National Police Commissioner Mikko Paatero says that it would be embarrassing to receive information from abroad about what is happening in Finland. To prevent that eventuality, he wants Finnish police to have expanded powers to monitor online communications.
"We cannot follow signals in Finland or travelling through Finnish cables," says Paatero. "But others can do it for Finland. In my opinion it’s a little bit embarrassing that we can hear from somewhere else about what is happening here."
Finland’s cyber security strategy is currently in the works. Parliament’s Foreign and Security policy committee decided today that new legislation may be needed. In Paatero’s opinion the recent scandal over spying at the Foreign Ministry was a concrete example of Finland’s deficiencies in preventing cyber espionage.

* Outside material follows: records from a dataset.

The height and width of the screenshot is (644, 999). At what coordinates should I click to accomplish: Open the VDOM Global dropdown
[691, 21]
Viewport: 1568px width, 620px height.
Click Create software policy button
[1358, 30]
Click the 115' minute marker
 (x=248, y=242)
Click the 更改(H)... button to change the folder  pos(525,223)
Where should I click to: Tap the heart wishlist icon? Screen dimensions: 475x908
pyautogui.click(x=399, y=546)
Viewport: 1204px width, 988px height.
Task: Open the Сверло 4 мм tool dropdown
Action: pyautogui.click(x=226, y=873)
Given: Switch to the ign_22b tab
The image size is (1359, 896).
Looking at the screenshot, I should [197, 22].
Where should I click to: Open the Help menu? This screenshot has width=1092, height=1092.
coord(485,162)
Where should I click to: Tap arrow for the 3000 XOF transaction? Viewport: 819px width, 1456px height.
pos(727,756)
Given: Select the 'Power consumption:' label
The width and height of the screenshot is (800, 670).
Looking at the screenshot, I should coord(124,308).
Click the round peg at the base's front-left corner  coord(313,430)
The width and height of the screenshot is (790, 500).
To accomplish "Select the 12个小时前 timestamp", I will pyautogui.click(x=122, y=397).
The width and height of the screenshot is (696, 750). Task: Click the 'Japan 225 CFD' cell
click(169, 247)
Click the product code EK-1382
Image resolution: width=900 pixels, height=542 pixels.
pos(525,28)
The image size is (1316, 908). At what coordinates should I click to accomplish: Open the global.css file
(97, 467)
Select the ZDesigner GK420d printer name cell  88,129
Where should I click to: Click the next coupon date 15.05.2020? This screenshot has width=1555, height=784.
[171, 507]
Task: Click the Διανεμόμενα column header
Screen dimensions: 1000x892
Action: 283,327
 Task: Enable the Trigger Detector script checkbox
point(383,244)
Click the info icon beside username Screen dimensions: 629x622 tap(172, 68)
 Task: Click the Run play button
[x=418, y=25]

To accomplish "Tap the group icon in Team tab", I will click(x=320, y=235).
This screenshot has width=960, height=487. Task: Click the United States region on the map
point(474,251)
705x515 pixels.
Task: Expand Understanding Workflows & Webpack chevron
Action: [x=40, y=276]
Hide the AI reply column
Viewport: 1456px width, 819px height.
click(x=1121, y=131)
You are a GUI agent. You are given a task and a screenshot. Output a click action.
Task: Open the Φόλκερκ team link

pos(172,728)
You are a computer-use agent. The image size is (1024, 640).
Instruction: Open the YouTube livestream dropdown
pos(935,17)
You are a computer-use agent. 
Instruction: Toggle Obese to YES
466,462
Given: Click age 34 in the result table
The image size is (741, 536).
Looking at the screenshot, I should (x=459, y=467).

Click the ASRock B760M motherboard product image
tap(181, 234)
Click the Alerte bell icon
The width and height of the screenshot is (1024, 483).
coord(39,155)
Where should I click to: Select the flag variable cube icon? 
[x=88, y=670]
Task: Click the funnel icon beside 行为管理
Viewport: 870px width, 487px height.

Following the Swedish model?
In Sweden the army has the right to follow Swedish and foreign data traffic. Paatero says it is most important that Finnish police have the right to follow data traffic in Finland.
"We should know what happens in Finland—above all the data traffic," says Paatero. "But of course it is in our interest to also know what goes through Finland."
National borders are somewhat artificial in the online world, according to Paatero. He says that enhanced monitoring rights would help prevent attacks before they occur.
The commissioner says that the central problem in legislating for the new powers is reconciling the right to privacy with security needs. For that reason, Paatero says that the data protection ombudsman should be involved in the legislative process.